━━━━━ INPUT MATERIAL ━━━━━
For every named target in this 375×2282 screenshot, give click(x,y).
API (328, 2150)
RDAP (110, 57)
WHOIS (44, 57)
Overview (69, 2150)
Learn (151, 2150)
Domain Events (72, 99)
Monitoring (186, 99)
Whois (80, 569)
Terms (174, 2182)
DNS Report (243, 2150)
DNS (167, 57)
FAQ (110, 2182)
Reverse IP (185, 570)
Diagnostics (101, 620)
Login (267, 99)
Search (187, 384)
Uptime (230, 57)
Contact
━━━━━
* _WORK ITEM_
The line containing "Overview (69, 2150)" marks where to begin; the last line of the records marks where to stop. Copy both and all between, exactly.

* _ANSWER TO THE PROBLEM_
Overview (69, 2150)
Learn (151, 2150)
Domain Events (72, 99)
Monitoring (186, 99)
Whois (80, 569)
Terms (174, 2182)
DNS Report (243, 2150)
DNS (167, 57)
FAQ (110, 2182)
Reverse IP (185, 570)
Diagnostics (101, 620)
Login (267, 99)
Search (187, 384)
Uptime (230, 57)
Contact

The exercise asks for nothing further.